Bucking the VC playbook
Of course, VC isn’t the only means of financing a business. In fact, it’s partly a historical blip—a model that exploded in popularity after the dot-com bust to service a new generation of companies that could be built on the cheap using cloud servers and then sold quickly. But as backlash grows, older, tried-and-true approaches are regaining popularity.
After all, there have always been ways to build businesses without following the VC playbook. Just look at how Phil Knight built Nike from selling shoes out of his car. Bootstrapping, borrowing and reinvesting revenue may seem quaint, old-fashioned and slow, but that deliberateness can give entrepreneurs time to grow their companies more sustainably—even if it’s just until they’ve fleshed out their products and processes, and are better equipped to absorb outside funding.
For all its simplicity, this approach has real advantages: the chance to fine-tune product-market fit before scaling, retain equity, maintain control over company direction and culture, and be in a better bargaining position when it does come time to seek outside funds. Social-media software company Buffer chose early profitability over rapid growth, allowing it to raise funds on better terms and with more control. It gave up just 6.2 percent of its equity and no board seats in its 2014 Series A round. Buffer used profits to buy out its VC investors last year.
Meanwhile, there’s a growing number of newer funding options to help companies get off the ground. Equity crowdfunding services like Crowdcube help startups engage with broad groups of investors, but they’re still restricted by securities regulators in many countries. Kickstarter and similar crowdfunding sites have been around longer and offer product rewards to backers, rather than equity. An overlooked advantage here is that early backers often become early customers and ambassadors. Their actual stake in the business may be small, but their enthusiasm and word-of-mouth support is outsized, which can pay real dividends when building product awareness.
For startups looking to avoid dilution altogether, Clearbanc offers US$10,000 to US$10 million in funds in exchange for a steady share of revenue until that money is repaid, plus a flat fee of 6 to 12 percent. Clearbanc doesn’t take equity in companies it funds, leaving founders with total control. And unlike loan interest, its flat fees don’t compound as time accrues.
Other models are blurring the lines between funder and founder. As a young entrepreneur, I was always hungry for expertise as much as financing—an experienced partner willing to help build a business, as opposed to just an investor willing to take a gamble on one. The so-called venture build approach, popularized by Twitter founders Biz Stone and Ev Williams, sees funders become active and heavily vested partners in building a startup, providing a mix of capital, expertise and network.

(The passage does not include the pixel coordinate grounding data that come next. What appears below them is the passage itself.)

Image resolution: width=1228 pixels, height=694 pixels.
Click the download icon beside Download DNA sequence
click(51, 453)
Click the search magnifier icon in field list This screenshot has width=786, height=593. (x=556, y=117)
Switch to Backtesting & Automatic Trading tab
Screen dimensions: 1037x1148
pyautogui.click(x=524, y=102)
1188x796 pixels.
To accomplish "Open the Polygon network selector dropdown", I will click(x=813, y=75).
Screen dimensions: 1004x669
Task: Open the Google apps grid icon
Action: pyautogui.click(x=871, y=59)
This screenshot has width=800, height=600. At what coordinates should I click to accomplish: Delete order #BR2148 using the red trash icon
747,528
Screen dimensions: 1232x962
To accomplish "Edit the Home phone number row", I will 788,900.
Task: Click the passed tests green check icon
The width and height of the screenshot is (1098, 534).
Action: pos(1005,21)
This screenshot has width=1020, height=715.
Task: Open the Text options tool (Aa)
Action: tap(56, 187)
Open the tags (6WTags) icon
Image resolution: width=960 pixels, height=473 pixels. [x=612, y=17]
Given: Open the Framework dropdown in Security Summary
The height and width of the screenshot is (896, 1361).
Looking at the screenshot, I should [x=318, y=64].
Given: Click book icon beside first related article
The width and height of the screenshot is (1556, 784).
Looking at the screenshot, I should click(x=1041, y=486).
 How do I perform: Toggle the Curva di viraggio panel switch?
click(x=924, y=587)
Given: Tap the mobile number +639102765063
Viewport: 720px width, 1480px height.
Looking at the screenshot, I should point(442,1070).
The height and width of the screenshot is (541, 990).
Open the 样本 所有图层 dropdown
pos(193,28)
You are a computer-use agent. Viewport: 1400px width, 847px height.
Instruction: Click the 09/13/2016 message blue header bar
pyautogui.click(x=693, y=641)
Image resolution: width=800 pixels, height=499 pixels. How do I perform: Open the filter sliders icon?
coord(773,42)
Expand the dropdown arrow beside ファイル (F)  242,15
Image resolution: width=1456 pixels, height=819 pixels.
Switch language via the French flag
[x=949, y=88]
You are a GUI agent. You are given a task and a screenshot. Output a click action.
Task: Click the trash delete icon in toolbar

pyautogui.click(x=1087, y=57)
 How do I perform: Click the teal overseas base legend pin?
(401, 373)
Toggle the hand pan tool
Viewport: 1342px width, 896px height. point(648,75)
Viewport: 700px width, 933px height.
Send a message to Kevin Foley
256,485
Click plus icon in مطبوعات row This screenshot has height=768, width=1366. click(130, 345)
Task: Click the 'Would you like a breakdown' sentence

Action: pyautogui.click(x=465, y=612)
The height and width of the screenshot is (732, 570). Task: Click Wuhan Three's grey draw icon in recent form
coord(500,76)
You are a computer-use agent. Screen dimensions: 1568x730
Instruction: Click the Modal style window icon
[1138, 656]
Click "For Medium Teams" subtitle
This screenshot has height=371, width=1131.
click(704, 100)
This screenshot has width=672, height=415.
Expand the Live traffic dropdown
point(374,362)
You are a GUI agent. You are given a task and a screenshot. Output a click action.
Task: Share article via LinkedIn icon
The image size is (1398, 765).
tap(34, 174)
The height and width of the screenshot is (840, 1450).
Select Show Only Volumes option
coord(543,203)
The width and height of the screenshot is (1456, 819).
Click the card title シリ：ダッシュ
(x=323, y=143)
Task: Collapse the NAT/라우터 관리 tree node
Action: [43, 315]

This can help seed-stage companies quickly find their footing and start to scale more sustainably.
Venture capital may be a more powerful force than ever before, but its alternatives have never been so compelling. Old playbooks and new ones alike offer competing options for entrepreneurs and disenchanted founders. Meanwhile, simple economics suggests that some models may not be built to last. Ultimately, all businesses need to turn a profit. User acquisition is great, but once upon a time we had a name for growth that only digs a company deeper into the red: unsustainable.
Shafin Diamond Tejani is an investor, entrepreneur and founder and CEO of Vancouver-based Victory Square Technologies, which supports technology startups through sustainable growth.